There is no way I’ll be able to finish this post without feeling incredibly emotional.
I spent the first few weeks of this year feeling the blues. Then after one good day on February 11th I realised that things could actually get better. The next 9 months that followed were pretty up and down. They included ending my previous blog, starting a new blog from scratch, bad dates, new friends, being inspired, missing old friends, trying to figure out what I want to do with my life, struggling and coping.
In the summer I cut my hair down to less than 2 inches which was a very big deal for me because I did it for myself. I wanted to do it and I did and strangely there was no worry or fear about how I’d look.
Once November rolled around everything slowly began to fall into place.

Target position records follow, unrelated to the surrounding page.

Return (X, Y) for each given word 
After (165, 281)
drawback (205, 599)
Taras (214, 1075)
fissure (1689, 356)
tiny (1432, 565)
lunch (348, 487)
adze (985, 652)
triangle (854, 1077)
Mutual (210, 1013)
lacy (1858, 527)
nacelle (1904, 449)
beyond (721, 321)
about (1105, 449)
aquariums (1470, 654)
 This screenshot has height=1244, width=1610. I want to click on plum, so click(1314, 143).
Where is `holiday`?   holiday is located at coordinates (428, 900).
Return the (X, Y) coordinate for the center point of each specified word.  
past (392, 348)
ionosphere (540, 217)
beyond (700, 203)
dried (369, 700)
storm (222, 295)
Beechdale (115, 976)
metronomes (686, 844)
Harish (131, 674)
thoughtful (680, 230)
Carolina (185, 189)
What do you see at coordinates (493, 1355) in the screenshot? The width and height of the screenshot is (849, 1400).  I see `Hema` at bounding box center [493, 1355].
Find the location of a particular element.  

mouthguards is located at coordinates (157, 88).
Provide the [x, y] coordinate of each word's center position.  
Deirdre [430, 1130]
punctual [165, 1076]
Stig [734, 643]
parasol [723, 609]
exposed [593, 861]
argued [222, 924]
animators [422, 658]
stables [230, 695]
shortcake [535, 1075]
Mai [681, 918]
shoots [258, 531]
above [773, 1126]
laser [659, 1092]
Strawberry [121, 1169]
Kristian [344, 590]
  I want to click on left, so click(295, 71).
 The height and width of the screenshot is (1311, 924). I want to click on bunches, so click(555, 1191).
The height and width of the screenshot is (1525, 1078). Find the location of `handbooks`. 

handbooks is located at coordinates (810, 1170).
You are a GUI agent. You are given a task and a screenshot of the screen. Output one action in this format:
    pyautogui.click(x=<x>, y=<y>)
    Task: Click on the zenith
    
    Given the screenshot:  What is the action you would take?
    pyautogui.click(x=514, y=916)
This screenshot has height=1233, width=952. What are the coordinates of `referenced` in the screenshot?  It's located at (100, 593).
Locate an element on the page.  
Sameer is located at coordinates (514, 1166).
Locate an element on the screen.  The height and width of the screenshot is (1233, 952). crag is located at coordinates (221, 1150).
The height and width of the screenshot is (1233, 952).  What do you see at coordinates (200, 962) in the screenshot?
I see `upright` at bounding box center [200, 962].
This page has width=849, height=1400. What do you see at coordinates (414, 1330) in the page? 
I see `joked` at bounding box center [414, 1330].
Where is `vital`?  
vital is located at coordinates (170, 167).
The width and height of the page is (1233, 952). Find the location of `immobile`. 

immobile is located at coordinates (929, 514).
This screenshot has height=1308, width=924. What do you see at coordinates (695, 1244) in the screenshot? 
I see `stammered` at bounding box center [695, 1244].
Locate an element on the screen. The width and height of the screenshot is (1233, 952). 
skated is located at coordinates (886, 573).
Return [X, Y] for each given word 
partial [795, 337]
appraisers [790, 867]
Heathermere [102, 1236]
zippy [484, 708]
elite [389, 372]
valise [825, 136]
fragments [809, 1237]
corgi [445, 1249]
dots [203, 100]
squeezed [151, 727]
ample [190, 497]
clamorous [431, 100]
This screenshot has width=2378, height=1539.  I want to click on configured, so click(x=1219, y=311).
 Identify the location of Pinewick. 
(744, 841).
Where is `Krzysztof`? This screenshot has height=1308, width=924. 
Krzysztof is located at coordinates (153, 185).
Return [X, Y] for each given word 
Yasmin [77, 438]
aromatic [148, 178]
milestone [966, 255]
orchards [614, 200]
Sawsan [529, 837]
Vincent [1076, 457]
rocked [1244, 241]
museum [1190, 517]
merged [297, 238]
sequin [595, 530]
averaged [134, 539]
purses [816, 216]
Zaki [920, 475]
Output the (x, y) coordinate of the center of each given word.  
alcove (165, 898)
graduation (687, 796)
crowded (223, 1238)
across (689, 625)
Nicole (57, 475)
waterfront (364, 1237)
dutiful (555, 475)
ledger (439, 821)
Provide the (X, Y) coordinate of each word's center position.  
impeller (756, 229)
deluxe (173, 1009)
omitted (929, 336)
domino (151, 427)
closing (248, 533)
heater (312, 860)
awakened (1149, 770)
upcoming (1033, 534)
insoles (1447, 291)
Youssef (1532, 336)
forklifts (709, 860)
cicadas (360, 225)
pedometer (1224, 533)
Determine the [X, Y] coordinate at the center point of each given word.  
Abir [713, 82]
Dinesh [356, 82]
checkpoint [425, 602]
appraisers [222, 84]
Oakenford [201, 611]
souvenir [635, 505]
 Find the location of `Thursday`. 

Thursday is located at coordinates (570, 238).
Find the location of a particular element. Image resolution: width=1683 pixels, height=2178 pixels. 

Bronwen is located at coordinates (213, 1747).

It wasn’t that things changed physically, it was more mental maybe even spiritual. In November I began to understand myself. After a long time I was finally able to conclude why everything in my life was as it had been.
One of the biggest things I’ve realized this year is that I am in control. For a long time I’ve felt as though there is nothing I can do, like I’m on a roller coaster and all I can do is just sit back and hold on till it’s over. It’s like I’d suddenly realised that the controls were right next to me. Or lets use the analogy of being trapped in a prison and then realising ‘Oh, I have the key, I can actually escape this!’.
Something else I figured out is that I had become extremely comfortable in my old habits. These were negative habits from early childhood that had become part of my daily life. I don’t really like to use labels but what I will say is that my habits developed into symptoms of mental illness.
In the past 12 months through writing and reflection I’ve gotten to the root of my issues. I haven’t completely solved them all because it doesn’t work like that but I understand myself and they way my mind works so much better. By sorting out one major issue in my life it kind of had a domino effect. Every aspect of my life has improved.
The first 6 months of 2015 I was blogging on snippets of this life and I was doing really well but I decided I wanted a new challenge. So 6 months ago I started this blog. It was at a time that I was transforming as a person and I wanted to create a blog for the person that I was becoming.
In the post I did last year that you can find here, I wrote that I was becoming more me which I actually think better sums up 2015.
Something else I’ve learnt is to break the cycle and know that whatever my circumstances, my life won’t change if I don’t take action.
I’m a work in progress and each day I strive to overcome the things that have limited me, each day I strive to be better.